◆ Work instructions ◆
When the line with "Where should I click to: Open" appears below, start repeating lines exactly, and keep going through the line with "Given: Select the Eraser tool"; add nothing outside that span.
------------------------------------------------------------
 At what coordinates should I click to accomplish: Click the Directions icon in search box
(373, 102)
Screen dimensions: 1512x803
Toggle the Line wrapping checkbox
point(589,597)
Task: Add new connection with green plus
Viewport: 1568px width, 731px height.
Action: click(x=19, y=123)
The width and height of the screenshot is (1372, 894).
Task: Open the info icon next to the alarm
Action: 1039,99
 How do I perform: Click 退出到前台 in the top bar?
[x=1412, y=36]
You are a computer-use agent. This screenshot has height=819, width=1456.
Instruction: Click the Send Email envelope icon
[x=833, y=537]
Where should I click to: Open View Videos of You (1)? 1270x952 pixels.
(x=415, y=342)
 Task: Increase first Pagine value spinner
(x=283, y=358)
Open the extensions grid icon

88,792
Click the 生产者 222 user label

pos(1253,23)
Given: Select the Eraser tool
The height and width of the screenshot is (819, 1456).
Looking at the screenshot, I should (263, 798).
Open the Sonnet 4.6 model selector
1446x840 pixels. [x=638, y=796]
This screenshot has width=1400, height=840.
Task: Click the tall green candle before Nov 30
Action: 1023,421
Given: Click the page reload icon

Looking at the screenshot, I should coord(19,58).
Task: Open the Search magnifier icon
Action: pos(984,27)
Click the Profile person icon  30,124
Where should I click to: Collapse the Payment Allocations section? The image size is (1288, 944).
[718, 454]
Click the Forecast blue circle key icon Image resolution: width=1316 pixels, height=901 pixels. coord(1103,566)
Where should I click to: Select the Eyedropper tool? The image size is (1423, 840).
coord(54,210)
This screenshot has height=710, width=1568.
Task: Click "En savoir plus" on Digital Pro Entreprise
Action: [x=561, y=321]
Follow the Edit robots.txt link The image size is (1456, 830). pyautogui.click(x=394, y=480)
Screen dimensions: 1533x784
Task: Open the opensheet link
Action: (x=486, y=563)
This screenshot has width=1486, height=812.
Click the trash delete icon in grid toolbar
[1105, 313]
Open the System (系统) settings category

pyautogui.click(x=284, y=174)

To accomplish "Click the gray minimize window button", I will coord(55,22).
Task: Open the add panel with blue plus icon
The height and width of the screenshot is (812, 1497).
------------------------------------------------------------
◆ Task result ◆
Where should I click to: Open View Videos of You (1)? 1270x952 pixels.
(x=415, y=342)
 Task: Increase first Pagine value spinner
(x=283, y=358)
Open the extensions grid icon

88,792
Click the 生产者 222 user label

pos(1253,23)
Given: Select the Eraser tool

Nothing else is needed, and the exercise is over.